District 2 Councilmember Kara McGregor said that while she supported the initiative, she questioned the effectiveness of handing out smaller grants.
“I think the goal of a grant would be to help a business stay open and make it to other side,” said McGregor. “I think there’s a danger in giving too little in that we give a grant that’s nonrepayable and they fail anyway.
“There’s a balance there somewhere. I don’t know what the number it, but that’s a concern for me.”
At-Large Councilmember Brad Westmoreland said regardless of the size of the grants, there were businesses in desperate need of assistance now.
“I would not wait on this,” Westmoreland said, noting some area businesses have had to wait 30 days to receive loans administered by the Small Business Administration. “The time is now.

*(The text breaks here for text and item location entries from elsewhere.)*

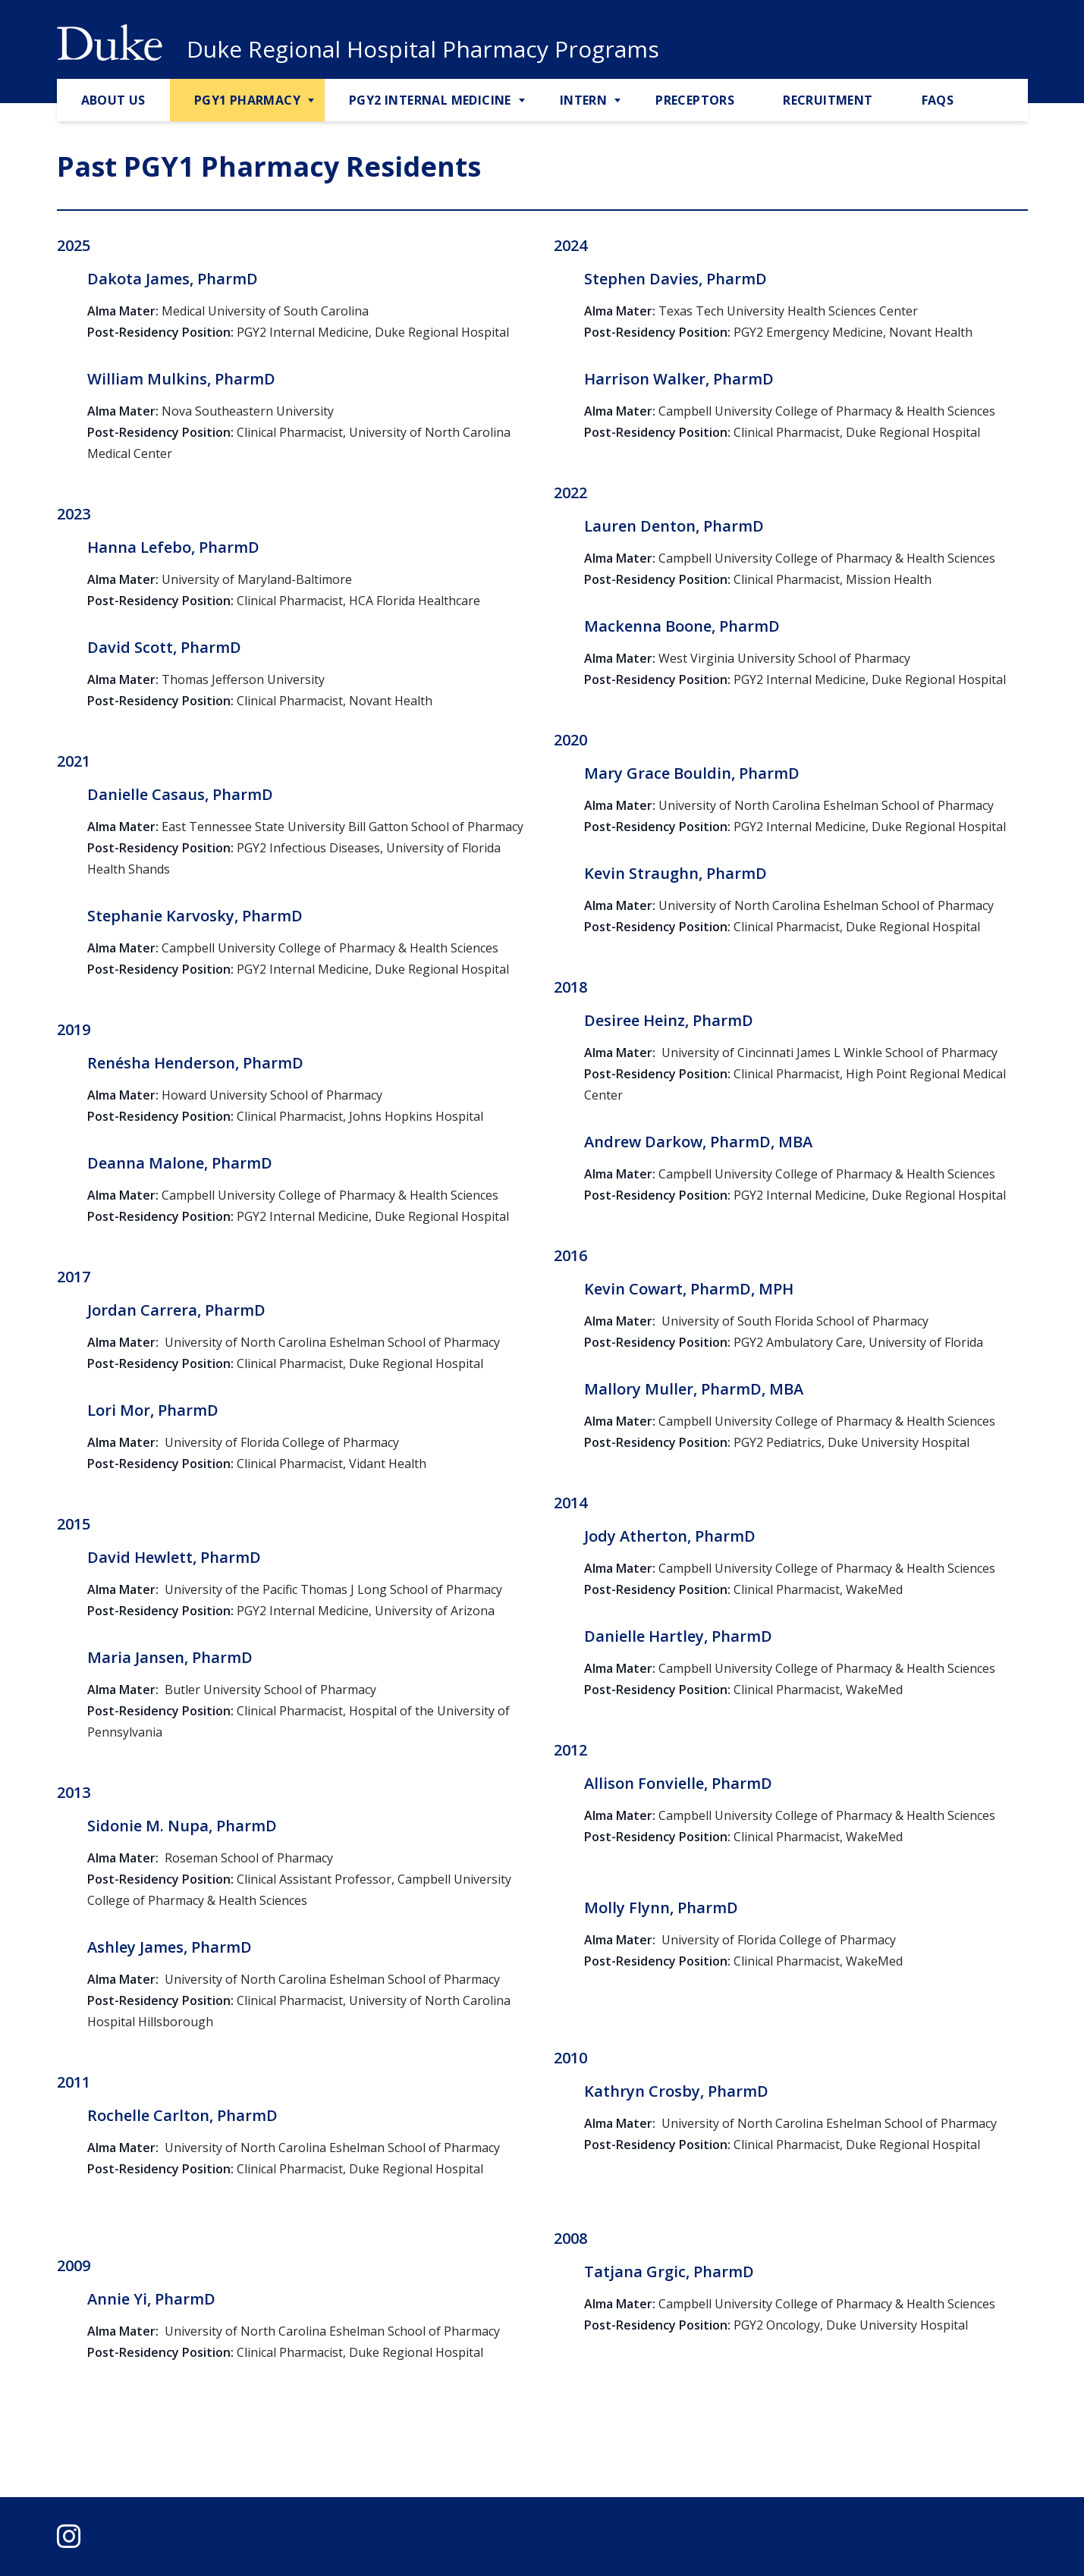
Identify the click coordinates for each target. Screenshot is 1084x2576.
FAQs (938, 100)
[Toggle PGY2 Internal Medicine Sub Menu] (523, 101)
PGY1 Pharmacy (247, 100)
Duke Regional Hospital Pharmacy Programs (423, 49)
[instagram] (69, 2536)
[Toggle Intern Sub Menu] (619, 101)
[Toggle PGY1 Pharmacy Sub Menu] (312, 101)
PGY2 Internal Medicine (430, 100)
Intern (583, 100)
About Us (113, 100)
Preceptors (694, 100)
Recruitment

I think the quicker we do this, the better.”
Councilmembers ultimately agreed to set aside the $25,000 for the grant program.
In other business, councilmembers approved an amendment increasing the cost of the first phase of the Town Branch Trail project by roughly $19,800, bringing the total cost of the project to just over $233,000.
Public Works Director Sean Kelley said the increase was required to comply with Texas Accessibility Standards.
According to Kelley, the driveway and loading dock entrances at Kruez Market had slopes that were too steep where the trail would be crossing, requiring staff to demolish and repour them to meet guidelines established by the Americans with Disabilities Act.
Once completed, the project will consist of a 10-foot-wide, 2,100-foot hike/bike trail in City Park.
The trail is being partially funded through a grant received from the St. David’s Foundation that aims to help get communities more active. The grant will pay for $163,000 of the project.
The first phase of the trail a projected completion date of June 2020. The second phase of construction — also funded in part by a grant from the St. David’s Foundation — will involve the installation of a trail that would provide an eastern pedestrian park entrance.